そのころ、「Share」などのファイル共有ソフトによる著作権法違反事件等が続々と立件されており、私も、たまたまその種事案の配点を受けました。

警察からの送致記録を見ると、IPアドレスから犯人を特定する捜査手法が取られており、今では当たり前となりましたが、当時は「こんなやり方があるのか!」と衝撃を受けたのを今でも覚えています(その後、例のパソコン遠隔操作事件等で限界も明らかとなりましたが。)。

そのとき私が学んだことは、我々の周囲には、証拠としては残っていても、基本的なベースとなる知識がなければ、そこから意味を読み取り理解することができない(場合によっては証拠の存在にすら気付けない)ものが意外と多くあるかもしれないということです。

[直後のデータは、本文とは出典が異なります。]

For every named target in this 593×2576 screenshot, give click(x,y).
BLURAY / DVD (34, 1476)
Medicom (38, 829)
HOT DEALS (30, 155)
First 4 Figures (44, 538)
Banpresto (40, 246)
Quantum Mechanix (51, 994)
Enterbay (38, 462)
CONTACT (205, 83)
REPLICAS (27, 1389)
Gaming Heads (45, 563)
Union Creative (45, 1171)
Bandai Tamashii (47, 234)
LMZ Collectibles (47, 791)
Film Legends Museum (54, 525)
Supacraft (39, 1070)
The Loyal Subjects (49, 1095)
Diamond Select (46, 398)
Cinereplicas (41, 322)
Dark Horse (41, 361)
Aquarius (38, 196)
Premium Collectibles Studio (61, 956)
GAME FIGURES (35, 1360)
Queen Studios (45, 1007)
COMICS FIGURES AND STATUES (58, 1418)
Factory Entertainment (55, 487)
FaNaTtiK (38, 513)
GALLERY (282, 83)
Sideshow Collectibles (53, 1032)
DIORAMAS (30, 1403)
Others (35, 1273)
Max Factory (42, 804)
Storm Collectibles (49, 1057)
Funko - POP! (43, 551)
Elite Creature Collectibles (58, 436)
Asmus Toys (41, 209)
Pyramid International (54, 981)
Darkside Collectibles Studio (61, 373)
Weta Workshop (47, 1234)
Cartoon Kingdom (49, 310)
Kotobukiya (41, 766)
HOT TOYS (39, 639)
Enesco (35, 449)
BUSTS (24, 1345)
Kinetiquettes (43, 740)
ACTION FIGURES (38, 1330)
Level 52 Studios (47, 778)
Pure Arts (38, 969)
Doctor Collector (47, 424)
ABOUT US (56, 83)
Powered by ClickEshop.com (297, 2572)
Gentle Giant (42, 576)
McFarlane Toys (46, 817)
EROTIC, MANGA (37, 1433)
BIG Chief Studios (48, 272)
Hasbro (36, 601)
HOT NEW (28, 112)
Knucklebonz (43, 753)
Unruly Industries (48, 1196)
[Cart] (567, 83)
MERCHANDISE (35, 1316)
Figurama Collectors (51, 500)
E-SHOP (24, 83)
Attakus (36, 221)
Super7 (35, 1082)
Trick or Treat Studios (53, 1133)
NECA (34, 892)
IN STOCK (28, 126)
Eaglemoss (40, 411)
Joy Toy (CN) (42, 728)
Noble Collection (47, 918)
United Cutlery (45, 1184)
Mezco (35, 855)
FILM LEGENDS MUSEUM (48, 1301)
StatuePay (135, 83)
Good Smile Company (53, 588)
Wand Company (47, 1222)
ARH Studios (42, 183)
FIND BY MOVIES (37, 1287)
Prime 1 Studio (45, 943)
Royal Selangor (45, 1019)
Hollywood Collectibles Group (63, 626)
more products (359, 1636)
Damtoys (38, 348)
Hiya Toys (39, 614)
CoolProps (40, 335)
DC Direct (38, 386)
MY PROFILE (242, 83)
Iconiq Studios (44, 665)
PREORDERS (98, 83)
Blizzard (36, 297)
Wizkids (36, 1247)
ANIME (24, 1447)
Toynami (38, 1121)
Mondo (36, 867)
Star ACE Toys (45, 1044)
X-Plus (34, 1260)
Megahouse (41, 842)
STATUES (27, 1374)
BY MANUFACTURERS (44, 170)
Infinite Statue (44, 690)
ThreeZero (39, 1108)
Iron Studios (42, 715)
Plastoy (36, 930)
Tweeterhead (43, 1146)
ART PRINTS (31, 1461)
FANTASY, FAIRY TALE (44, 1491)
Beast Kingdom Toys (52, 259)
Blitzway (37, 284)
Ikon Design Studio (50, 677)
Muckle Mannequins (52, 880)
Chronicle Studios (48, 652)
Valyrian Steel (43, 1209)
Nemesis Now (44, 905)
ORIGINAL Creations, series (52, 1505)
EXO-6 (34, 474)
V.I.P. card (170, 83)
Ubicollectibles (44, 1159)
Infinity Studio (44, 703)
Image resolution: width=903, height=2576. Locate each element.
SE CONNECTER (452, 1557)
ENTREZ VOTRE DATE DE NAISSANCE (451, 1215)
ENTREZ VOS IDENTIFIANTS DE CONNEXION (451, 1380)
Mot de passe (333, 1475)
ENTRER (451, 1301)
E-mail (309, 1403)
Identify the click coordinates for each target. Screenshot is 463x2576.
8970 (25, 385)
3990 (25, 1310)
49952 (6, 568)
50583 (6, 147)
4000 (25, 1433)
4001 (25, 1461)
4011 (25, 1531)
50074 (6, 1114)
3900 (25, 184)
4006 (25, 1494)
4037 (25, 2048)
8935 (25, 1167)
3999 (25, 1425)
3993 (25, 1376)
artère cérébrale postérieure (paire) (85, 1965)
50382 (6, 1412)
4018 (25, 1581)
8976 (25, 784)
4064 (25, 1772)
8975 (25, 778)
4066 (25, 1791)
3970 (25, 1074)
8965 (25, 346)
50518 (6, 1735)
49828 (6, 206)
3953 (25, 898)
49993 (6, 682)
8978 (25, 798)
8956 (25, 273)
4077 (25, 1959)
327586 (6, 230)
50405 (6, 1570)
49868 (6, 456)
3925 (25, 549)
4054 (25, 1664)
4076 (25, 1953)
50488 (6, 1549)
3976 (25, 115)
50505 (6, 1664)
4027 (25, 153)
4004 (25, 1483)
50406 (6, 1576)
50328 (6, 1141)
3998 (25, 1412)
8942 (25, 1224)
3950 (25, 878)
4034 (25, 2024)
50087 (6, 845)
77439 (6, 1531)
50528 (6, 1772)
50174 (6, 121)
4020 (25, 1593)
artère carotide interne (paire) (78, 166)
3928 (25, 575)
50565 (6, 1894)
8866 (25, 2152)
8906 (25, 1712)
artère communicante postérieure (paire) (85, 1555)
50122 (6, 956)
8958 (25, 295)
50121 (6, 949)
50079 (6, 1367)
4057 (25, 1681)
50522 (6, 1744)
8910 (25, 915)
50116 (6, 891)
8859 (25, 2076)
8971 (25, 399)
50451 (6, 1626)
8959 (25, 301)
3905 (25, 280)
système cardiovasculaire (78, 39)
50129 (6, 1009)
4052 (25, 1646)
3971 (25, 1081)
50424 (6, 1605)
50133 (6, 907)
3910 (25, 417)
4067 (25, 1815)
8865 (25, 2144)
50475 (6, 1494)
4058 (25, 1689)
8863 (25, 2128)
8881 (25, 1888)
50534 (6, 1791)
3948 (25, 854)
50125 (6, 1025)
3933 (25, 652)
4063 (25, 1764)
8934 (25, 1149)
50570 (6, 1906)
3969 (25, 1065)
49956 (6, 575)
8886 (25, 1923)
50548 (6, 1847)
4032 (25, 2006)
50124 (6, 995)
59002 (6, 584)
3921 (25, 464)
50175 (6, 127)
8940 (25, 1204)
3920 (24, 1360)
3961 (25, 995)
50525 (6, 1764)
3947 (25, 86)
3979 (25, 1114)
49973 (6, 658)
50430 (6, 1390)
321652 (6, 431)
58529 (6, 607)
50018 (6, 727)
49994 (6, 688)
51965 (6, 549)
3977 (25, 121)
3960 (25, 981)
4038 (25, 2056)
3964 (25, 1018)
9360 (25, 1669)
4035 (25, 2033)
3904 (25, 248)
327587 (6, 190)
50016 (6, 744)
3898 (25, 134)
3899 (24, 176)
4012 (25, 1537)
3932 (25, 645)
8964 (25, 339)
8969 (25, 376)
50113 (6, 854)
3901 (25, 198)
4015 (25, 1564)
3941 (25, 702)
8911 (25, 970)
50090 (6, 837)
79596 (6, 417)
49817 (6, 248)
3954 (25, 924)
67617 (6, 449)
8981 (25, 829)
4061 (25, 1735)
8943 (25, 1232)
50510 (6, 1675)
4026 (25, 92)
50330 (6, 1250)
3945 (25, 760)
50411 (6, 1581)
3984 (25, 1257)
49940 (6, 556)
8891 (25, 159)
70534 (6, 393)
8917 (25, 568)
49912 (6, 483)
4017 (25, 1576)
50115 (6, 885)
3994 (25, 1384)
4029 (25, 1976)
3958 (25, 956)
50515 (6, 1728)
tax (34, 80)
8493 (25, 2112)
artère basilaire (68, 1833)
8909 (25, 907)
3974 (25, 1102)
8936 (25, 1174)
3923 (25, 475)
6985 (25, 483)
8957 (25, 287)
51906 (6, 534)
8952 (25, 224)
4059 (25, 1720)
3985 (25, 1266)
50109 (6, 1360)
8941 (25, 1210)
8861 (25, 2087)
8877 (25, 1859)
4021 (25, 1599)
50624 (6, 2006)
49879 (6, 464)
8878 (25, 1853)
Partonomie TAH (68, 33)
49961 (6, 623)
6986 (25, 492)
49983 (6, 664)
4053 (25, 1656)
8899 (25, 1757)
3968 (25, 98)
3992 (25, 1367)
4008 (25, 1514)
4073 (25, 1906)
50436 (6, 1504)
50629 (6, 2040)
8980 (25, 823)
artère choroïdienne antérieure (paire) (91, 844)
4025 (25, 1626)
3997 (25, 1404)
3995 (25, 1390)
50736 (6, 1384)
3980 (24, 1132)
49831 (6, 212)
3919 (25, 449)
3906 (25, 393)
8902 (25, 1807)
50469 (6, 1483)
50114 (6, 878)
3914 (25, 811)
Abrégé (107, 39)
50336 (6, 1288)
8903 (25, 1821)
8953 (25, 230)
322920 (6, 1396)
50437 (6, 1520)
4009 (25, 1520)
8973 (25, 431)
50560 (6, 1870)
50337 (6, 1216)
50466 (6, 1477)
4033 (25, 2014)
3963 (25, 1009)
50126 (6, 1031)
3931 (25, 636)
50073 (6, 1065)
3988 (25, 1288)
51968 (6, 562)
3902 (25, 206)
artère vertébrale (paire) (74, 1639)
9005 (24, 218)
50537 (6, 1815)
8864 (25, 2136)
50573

それから、私は、今後増えるであろうインターネットを利用した犯罪に対応するには、インターネットの基本的な仕組みから理解する必要があると考え、勉強を始めました。将来的にはサイバー犯罪に強い検事になることが目標でしたが、まもなく検事を辞めたため目標未達に終わりました。

ただ、私は、弁護士になってからも、インターネット関係の事案を積極的に取り扱っておりますし、ご依頼頂いた案件を通じて様々な経験を積ませて頂いており、新しい問題にも積極的に取り組んで行きたいと考えております。